Rebecca Dunphy, Staff writer

When most people think of New Orleans at Mardi Gras, they think of colored beads, elaborate floats and parties on every street. But for three Mercyhurst criminal justice majors, it meant their first opportunity to attend a criminal justice-related conference.

Professor EmmaLeigh Kirchner, Ph.D., accompanied Eliza Kisiel, Ryan Prescott and Taylor Tharp to the 55th Annual Meeting of the American Criminal Justice Sciences from Feb. 13-17 at Hilton New Orleans.

Kirchner attends the conference annually, but this was her first time bringing a group of students.

“They all wanted to go to some sort of conference,” said Kirchner. “So I told them if they put in the work and do the research, I would take them.”

The students were able to join the more than 2,000 criminal justice enthusiasts who attended the event, including other students, professors and professionals in the field.

“They met with law enforcement professionals from throughout the country and some criminal investigators,” said Kirchner. “I think they learned the importance of networking.”

This certainly seemed to be the case for Tharp.

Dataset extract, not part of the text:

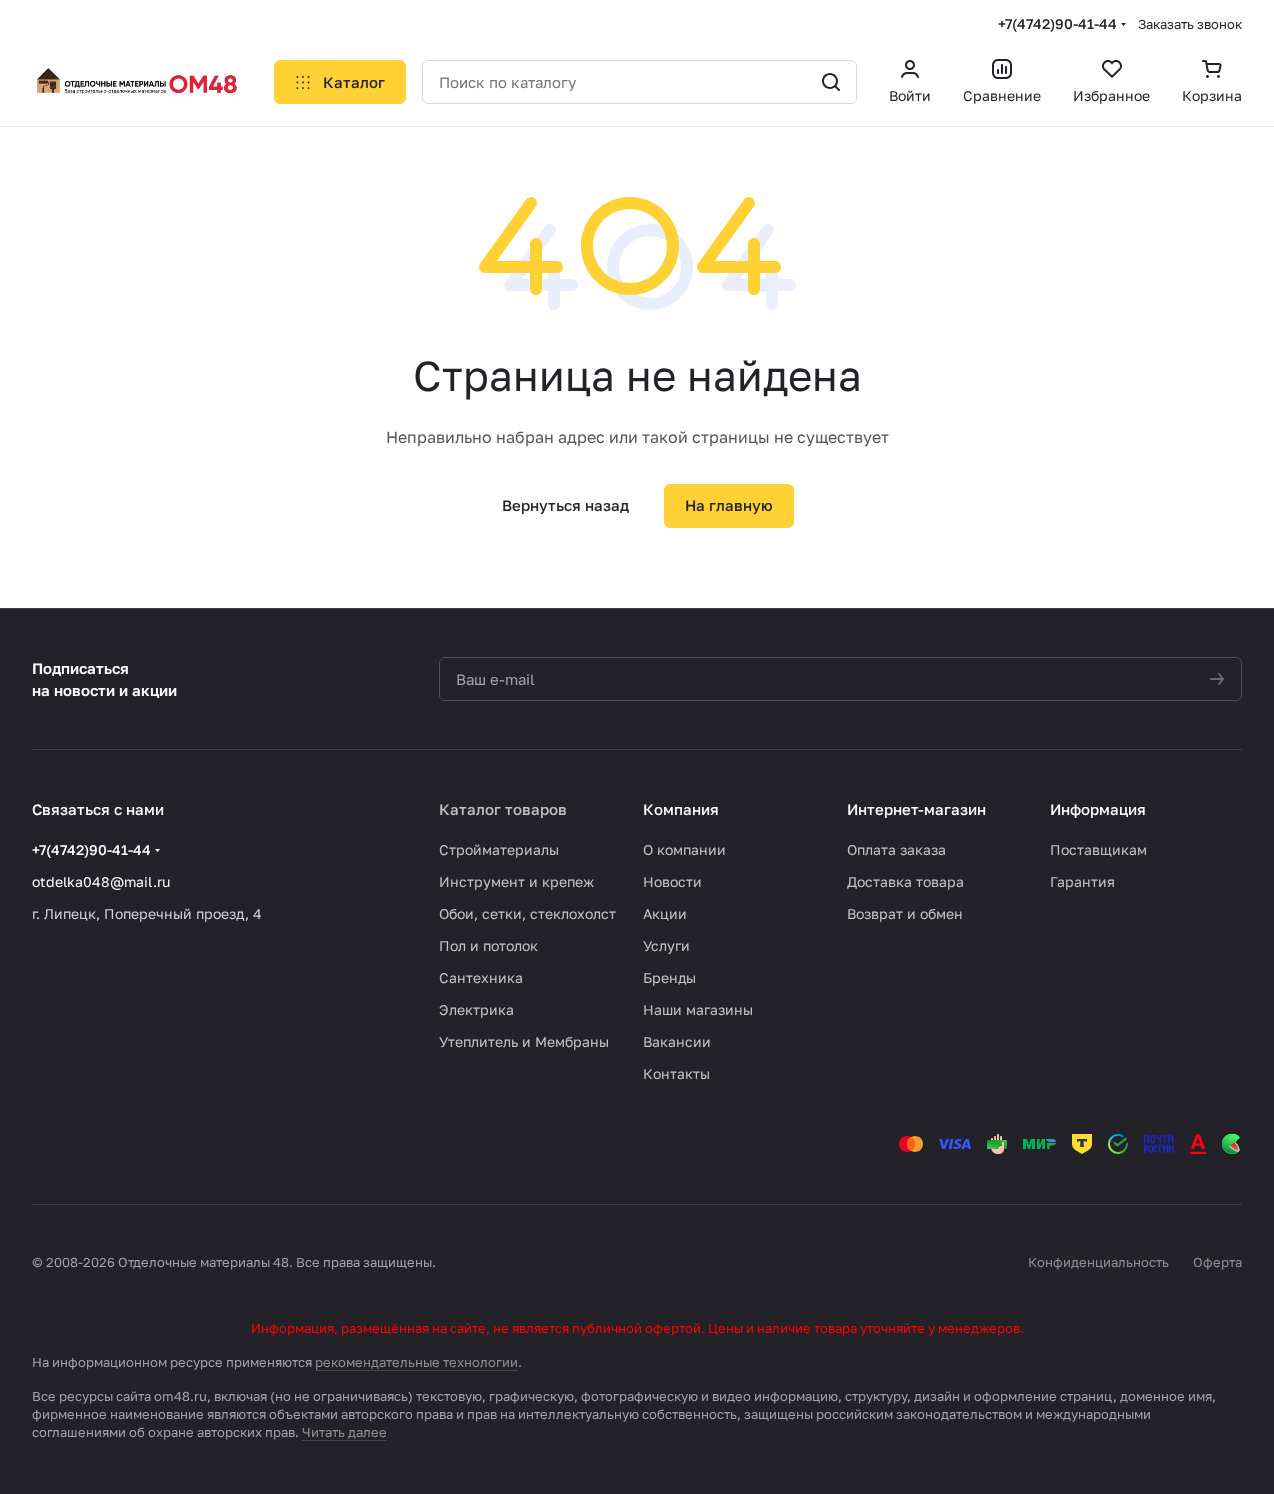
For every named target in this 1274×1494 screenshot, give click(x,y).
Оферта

“Overall, the conference taught me the importance of meeting other professionals outside of our university because making those connections not only benefits us as a student but will also benefit us when we are professionals working in the criminal justice field,” said Tharp.

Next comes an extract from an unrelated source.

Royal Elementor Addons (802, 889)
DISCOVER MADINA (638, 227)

In addition to networking, the students also had the opportunity to present research of their own at the pictorial showcase.

At this two-hour event, 115 posters were presented and discussed, two of which were from Mercyhurst.

The poster entitled “Media Snags and Public Perception of the Police” was created by Kisiel, Prescott and Jacob Chichester, who did not attend the conference.

“As a group, we kind of came up with it (the idea) on the spot,” said Kisiel. “We knew we wanted to do something in regards to police perception in the public.”

Thus the group’s idea was born.

Kisiel also accompanied Tharp in her research, which culminated in the poster “‘No More’ Attention? An Examination of the No More Domestic Violence Campaign.”

“We researched how effective the campaign was in spreading awareness through social media sites such as, Twitter, Facebook and Instagram,” said Tharp. “I had recently taken a Psychology course on Antecedents of Aggression with Dr. Barron. This topic seemed to draw psychology and criminal justice together perfectly, which is why I was interested in conducting research on the ‘No More’ campaign.”

Kirchner was pleased to say that she received numerous compliments on their posters and projects.

Beyond presenting their research, students also had the opportunity to explore the local area, including the Museum of Death, a local police station, the French Quarter and Bourbon Street.

Also keeping with the spirit of Mardi Gras, students attended various parades.

Overall, students seem to have enjoyed their experience. Both Kisiel and Tharp said they “would love to go to another conference.”

“I would highly recommend anyone who is considering attending a conference in the future to go,” said Tharp. “It is an experience that let you represent Mercyhurst while also making connections that will benefit you after you complete your degree.”